# United Nations: It's Okay to Kill Gays



## TLSS_N (Nov 30, 2010)

QUOTE said:
			
		

> NEW YORK, NY -- Last week, the Third Committee of the United Nations General Assembly voted on a special resolution addressing extrajudicial, arbitrary and summary executions. The resolution affirms the duties of member countries to protect the right to life of all people with a special emphasis on a call to investigate killings based on discriminatory grounds. The resolution highlights particular groups historically subject to executions including street children, human rights defenders, members of ethnic, religious, and linguistic minority communities, and, for the past 10 years, the resolution has included sexual orientation as a basis on which some individuals are targeted for death.
> 
> 
> 
> ...



source

what the hell is the world coming to?


----------



## Goli (Nov 30, 2010)

Wow that's pretty horrible. Now why is that apostrophe on the title...?


----------



## haddad (Nov 30, 2010)

omg, the world is changing to something that people dont want it to be 0_o that is horrible


----------



## TLSS_N (Nov 30, 2010)

Goli said:
			
		

> Wow that's pretty horrible. Now why is that apostrophe on the title...?



my bad, i'll send a pm.

edit: who ever fixed the title, thank you.


----------



## SpiritBoy (Nov 30, 2010)

As if you needed further proof the UN is nothing. It's bullshit.

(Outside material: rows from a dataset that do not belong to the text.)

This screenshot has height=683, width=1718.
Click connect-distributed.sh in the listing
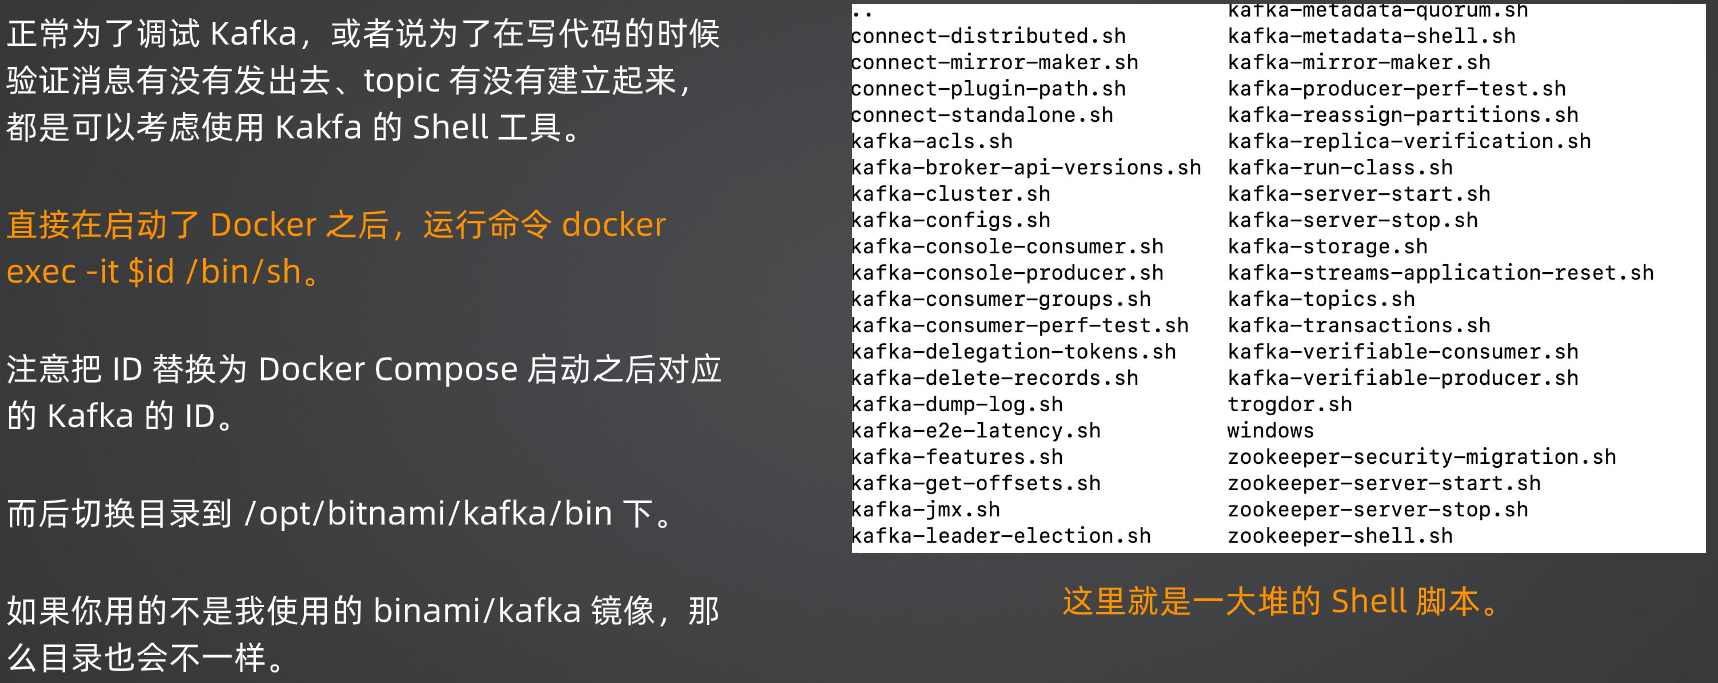point(988,36)
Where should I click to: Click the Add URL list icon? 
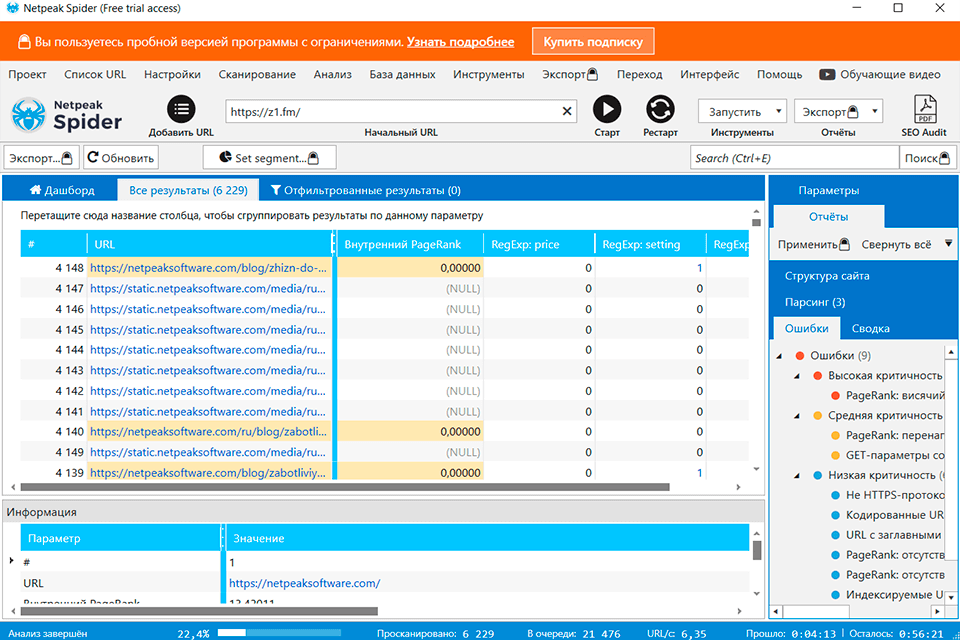coord(181,109)
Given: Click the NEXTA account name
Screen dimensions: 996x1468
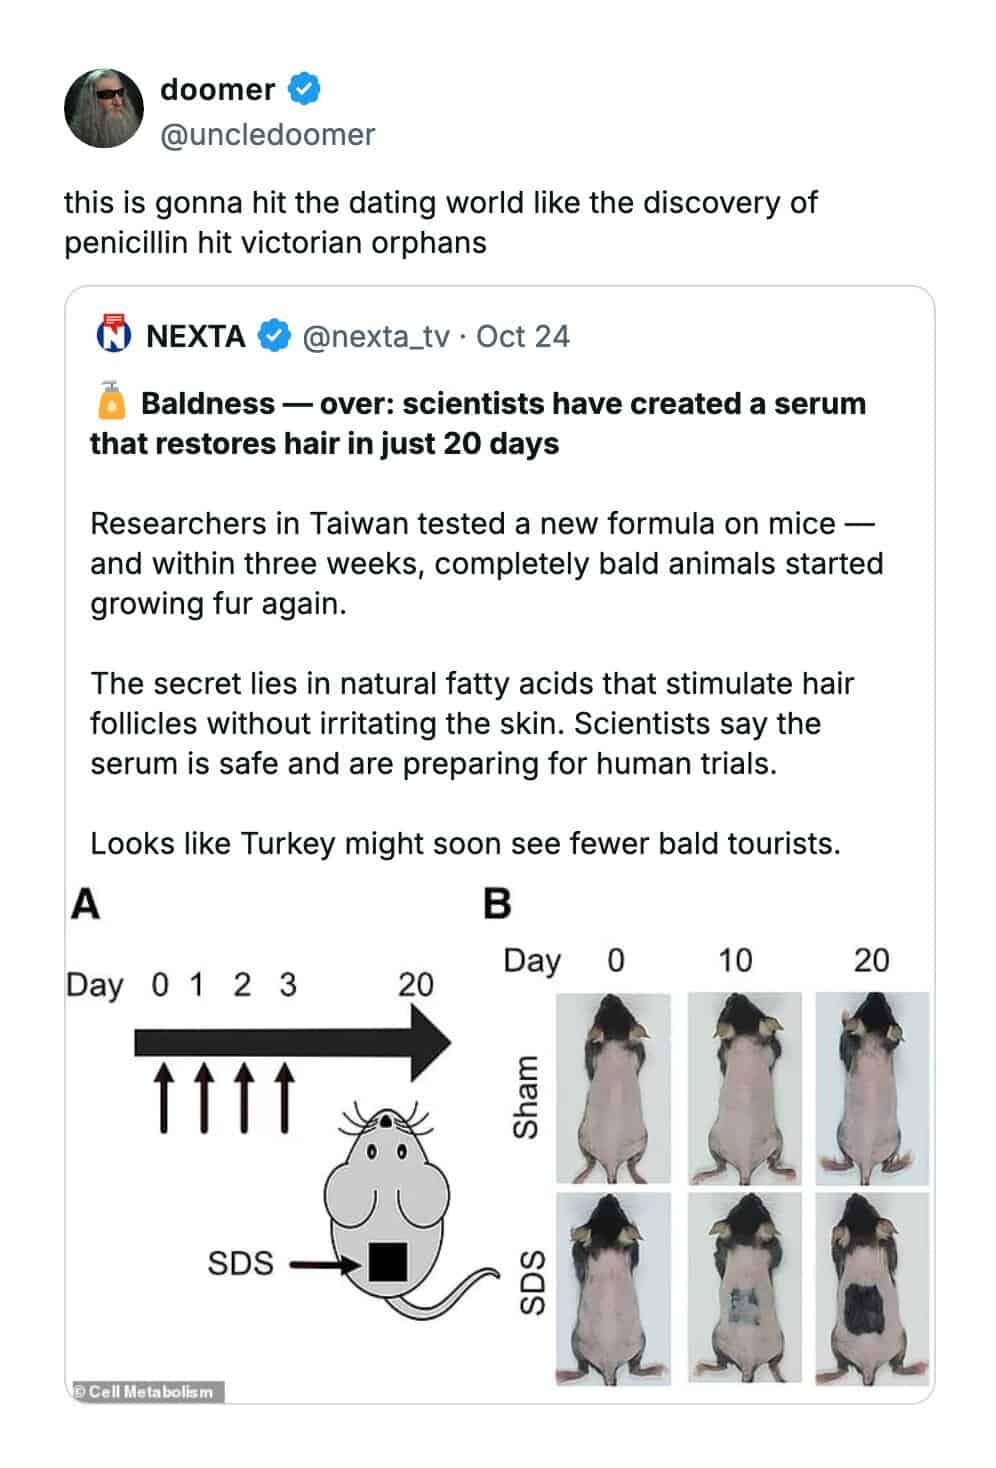Looking at the screenshot, I should (x=196, y=336).
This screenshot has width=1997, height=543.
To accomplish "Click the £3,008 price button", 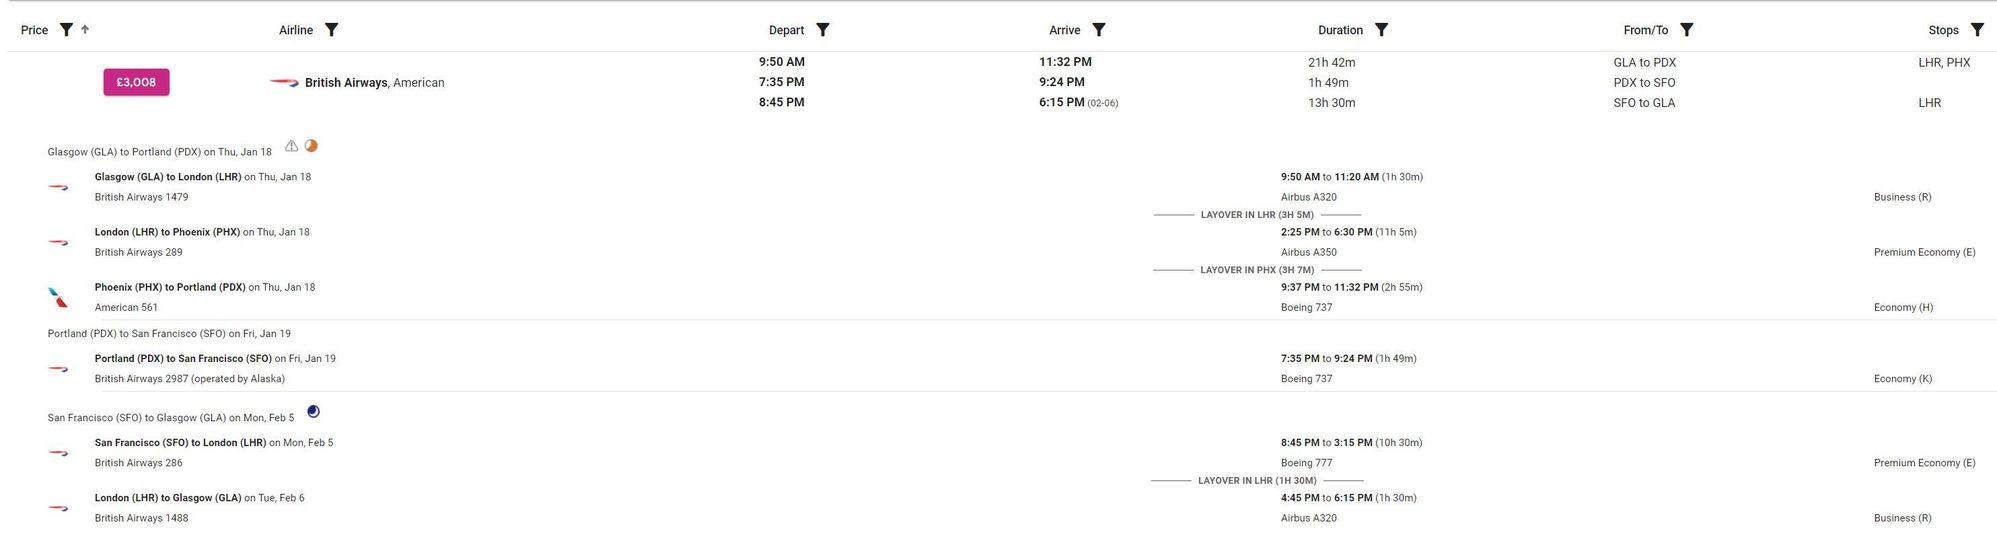I will pyautogui.click(x=136, y=82).
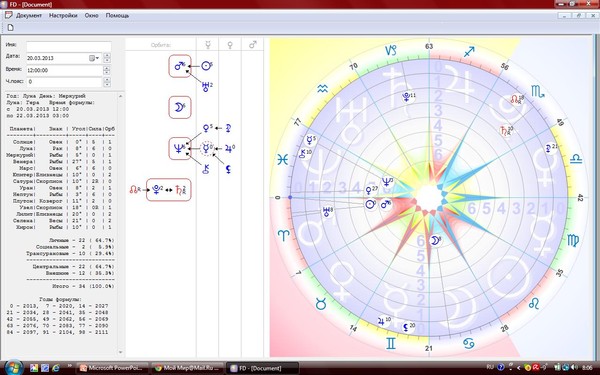
Task: Click the Windows Start button
Action: pos(14,368)
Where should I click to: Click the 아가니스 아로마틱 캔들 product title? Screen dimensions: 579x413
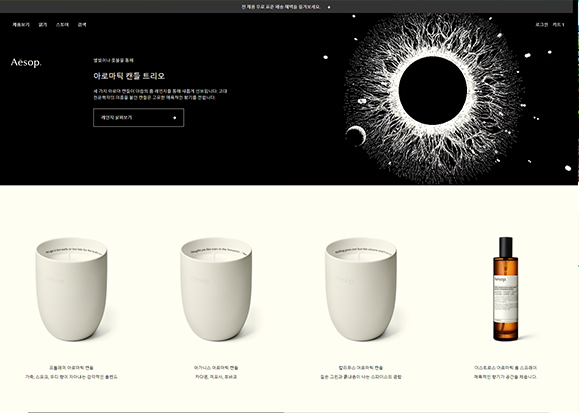click(216, 368)
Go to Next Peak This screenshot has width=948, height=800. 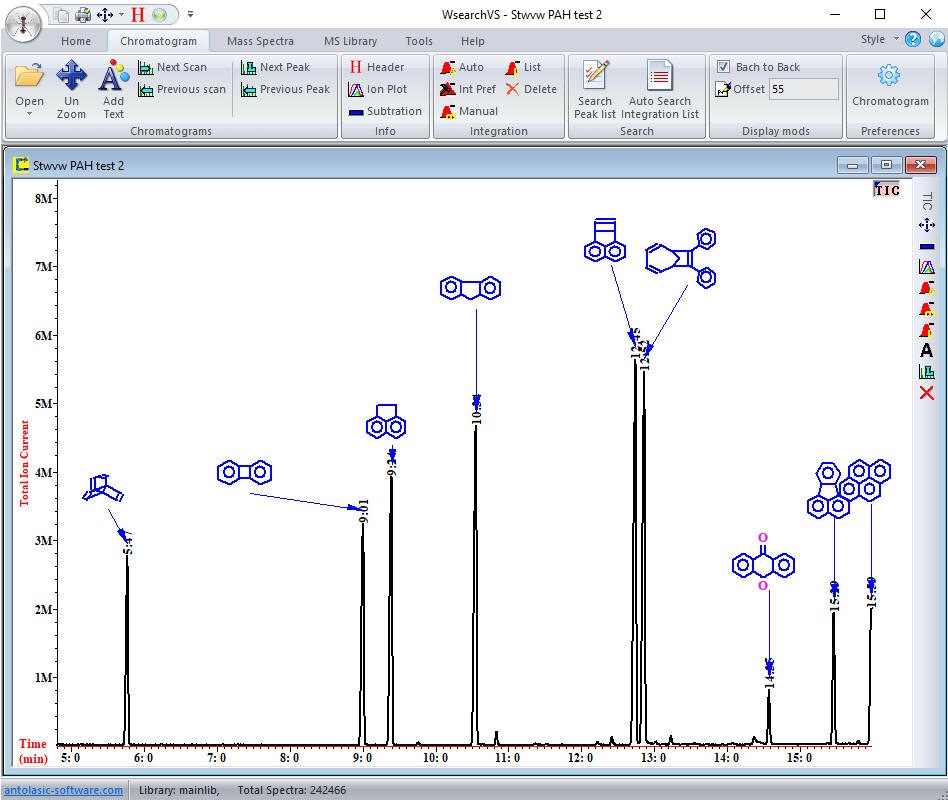(275, 67)
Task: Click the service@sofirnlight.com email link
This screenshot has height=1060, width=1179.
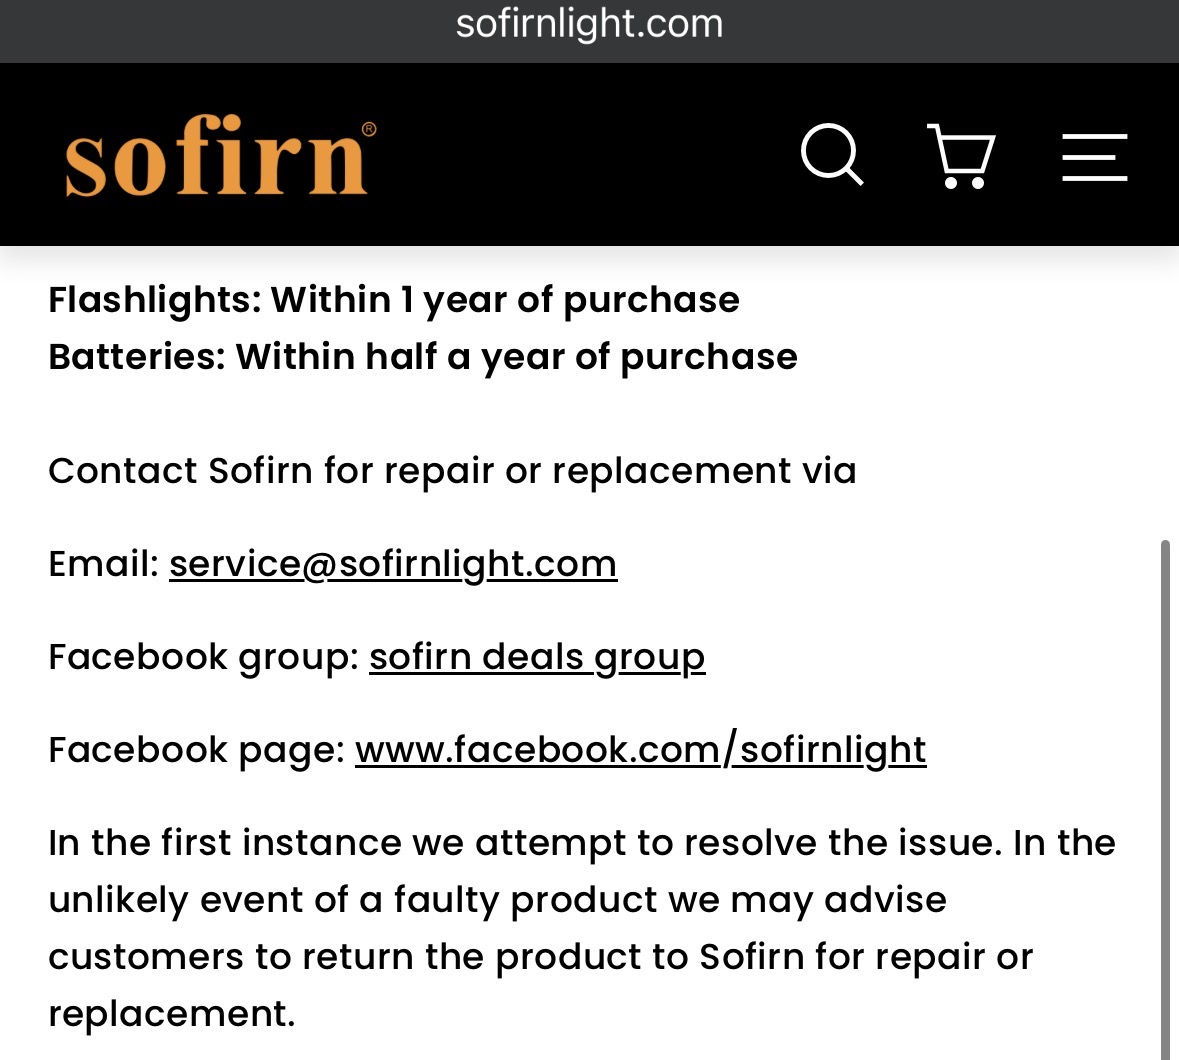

"The UN has a remarkable track record of doing virtually nothing when presented with mass killings or genocide. "Never again!" was the cry after the holocaust. Since then, the world has witnessed a dozen more never agains with strong condemnation from the UN coming after the corpses pile up. A resolution of the sort that was voted on in the General Assembly is significant for its clarity of message: "It's okay to kill the gays." "

This, this, this, and a thousand times this.


----------



## Schlupi (Nov 30, 2010)

This is bullshit. I can't believe that the UN could propose and support something like this.


----------



## TLSS_N (Nov 30, 2010)

Schlupi said:
			
		

> This is bullshit. I can't believe that the UN could propose and support something like this.




i know exactly what you mean, people shouldn't be persecuted for there sexuality, religion, etc, it's just a disgrace.

i g2g, ill check back later.


----------



## Pyrate02 (Nov 30, 2010)

You're first realizing that the UN is full of shit?  The UN is a puppet organization that is totally worthless.  I just wish the US would kick them the hell out.


----------



## chrisrlink (Nov 30, 2010)

shit we're like back to the 60's now....arms race and civil rights (but to a whole new level this is bad) really really bad


----------



## HateBreed (Nov 30, 2010)

Well people can persecute whatever or whoever they want.. It all depends on who has the power..


----------



## chrisrlink (Nov 30, 2010)

@ hatebreed im gonna say nothing that is gonna ignite a flame war so im just gonna chill and wait for Doomsday


----------



## CarbonX13 (Nov 30, 2010)

Well, they are the United Nations... when was the last time that the United Nations actually done anything beneficial to the world community?


----------



## Pliskron (Nov 30, 2010)

That's what people get for looking to the UN for leadership. The UN is a useless, corrupt, morally bankrupt, bureaucracy. Everything that the UN does that's of any use could be done better without them. Three cheers for one world government.


----------



## Knyaz Vladimir (Nov 30, 2010)

Wow. I read everything and that's all I can say. Really, my home country is against gays? Hey, Federation! Fuck you.


----------



## _Chaz_ (Nov 30, 2010)

How exactly can people maintain a straight face while saying that being gay is a legit reason for being put to death?

This could all be avoided if there was better education available.


----------



## The Catboy (Nov 30, 2010)

This is just awful...


----------



## Midna (Nov 30, 2010)

What the fu-


----------



## Canonbeat234 (Nov 30, 2010)

No, please delete this topic. Before an inevitable flame war emerges!


----------



## Midna (Nov 30, 2010)

^Yes, no need to debate human rights issues or anything. News like this oughta be swept under the rug.


----------



## The Catboy (Nov 30, 2010)

Canonbeat234 said:
			
		

> No, please delete this topic. Before an inevitable flame war emerges!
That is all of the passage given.